[Data for the task Boundary: Start]
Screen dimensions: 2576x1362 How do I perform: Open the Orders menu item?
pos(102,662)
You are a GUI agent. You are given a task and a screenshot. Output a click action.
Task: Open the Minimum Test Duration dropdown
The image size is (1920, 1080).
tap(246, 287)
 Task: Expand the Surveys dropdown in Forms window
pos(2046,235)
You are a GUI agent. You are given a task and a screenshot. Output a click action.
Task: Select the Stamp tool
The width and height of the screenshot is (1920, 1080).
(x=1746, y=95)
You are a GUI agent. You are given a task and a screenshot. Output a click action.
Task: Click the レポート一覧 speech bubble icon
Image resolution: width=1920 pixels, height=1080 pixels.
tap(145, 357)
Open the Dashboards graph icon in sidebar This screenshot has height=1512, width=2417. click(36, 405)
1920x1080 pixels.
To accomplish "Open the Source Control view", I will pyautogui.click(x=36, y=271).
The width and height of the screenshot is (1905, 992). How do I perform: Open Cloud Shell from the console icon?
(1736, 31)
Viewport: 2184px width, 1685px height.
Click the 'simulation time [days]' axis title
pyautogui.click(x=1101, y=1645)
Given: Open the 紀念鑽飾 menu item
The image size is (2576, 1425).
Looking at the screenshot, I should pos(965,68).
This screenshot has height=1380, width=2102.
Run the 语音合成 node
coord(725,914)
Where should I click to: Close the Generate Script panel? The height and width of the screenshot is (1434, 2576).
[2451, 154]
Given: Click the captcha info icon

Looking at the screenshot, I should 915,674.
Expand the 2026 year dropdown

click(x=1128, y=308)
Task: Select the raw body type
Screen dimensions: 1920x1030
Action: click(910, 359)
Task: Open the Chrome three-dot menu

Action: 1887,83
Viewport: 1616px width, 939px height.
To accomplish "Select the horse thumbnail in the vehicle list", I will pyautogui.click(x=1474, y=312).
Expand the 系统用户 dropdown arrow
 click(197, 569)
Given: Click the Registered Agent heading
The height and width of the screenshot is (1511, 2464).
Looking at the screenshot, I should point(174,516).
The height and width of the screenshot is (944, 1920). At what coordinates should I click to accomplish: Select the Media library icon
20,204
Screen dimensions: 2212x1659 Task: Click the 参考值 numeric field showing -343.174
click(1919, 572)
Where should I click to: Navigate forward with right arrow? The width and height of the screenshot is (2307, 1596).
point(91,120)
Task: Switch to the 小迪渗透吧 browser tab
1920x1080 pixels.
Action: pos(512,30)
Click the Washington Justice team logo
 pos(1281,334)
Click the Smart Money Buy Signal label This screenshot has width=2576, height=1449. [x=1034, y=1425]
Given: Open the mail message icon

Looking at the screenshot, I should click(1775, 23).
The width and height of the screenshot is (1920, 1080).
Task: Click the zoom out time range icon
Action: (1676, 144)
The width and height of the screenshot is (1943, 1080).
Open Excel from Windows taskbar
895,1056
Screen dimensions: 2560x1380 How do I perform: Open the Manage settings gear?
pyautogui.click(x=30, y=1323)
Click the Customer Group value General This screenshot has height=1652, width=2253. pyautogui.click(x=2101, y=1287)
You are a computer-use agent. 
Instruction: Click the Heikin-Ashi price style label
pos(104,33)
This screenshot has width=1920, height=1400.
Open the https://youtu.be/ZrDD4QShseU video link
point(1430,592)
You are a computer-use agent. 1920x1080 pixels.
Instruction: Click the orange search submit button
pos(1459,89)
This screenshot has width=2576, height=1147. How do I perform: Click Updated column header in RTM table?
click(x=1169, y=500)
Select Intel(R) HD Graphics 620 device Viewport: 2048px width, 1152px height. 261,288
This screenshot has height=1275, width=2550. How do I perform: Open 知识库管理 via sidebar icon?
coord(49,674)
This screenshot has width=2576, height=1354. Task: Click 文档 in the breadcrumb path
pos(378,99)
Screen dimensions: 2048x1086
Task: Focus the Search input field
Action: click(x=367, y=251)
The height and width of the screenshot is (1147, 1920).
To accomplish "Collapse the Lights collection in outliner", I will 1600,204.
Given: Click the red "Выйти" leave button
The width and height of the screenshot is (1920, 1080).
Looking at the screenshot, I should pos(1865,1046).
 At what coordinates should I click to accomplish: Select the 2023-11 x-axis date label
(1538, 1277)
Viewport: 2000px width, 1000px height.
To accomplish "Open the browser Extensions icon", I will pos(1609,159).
[Data for the task Boundary: End]
#### [What the exercise asks]
In the entries above, find the line with "The width and height of the screenshot is (1943, 1080)." and the line with "You are a computer-use agent. 1920x1080", then set down exactly those two and every line between them, nothing else.

#### [Solution for this task]
The width and height of the screenshot is (1943, 1080).
Open Excel from Windows taskbar
895,1056
Screen dimensions: 2560x1380 How do I perform: Open the Manage settings gear?
pyautogui.click(x=30, y=1323)
Click the Customer Group value General This screenshot has height=1652, width=2253. pyautogui.click(x=2101, y=1287)
You are a computer-use agent. 
Instruction: Click the Heikin-Ashi price style label
pos(104,33)
This screenshot has width=1920, height=1400.
Open the https://youtu.be/ZrDD4QShseU video link
point(1430,592)
You are a computer-use agent. 1920x1080 pixels.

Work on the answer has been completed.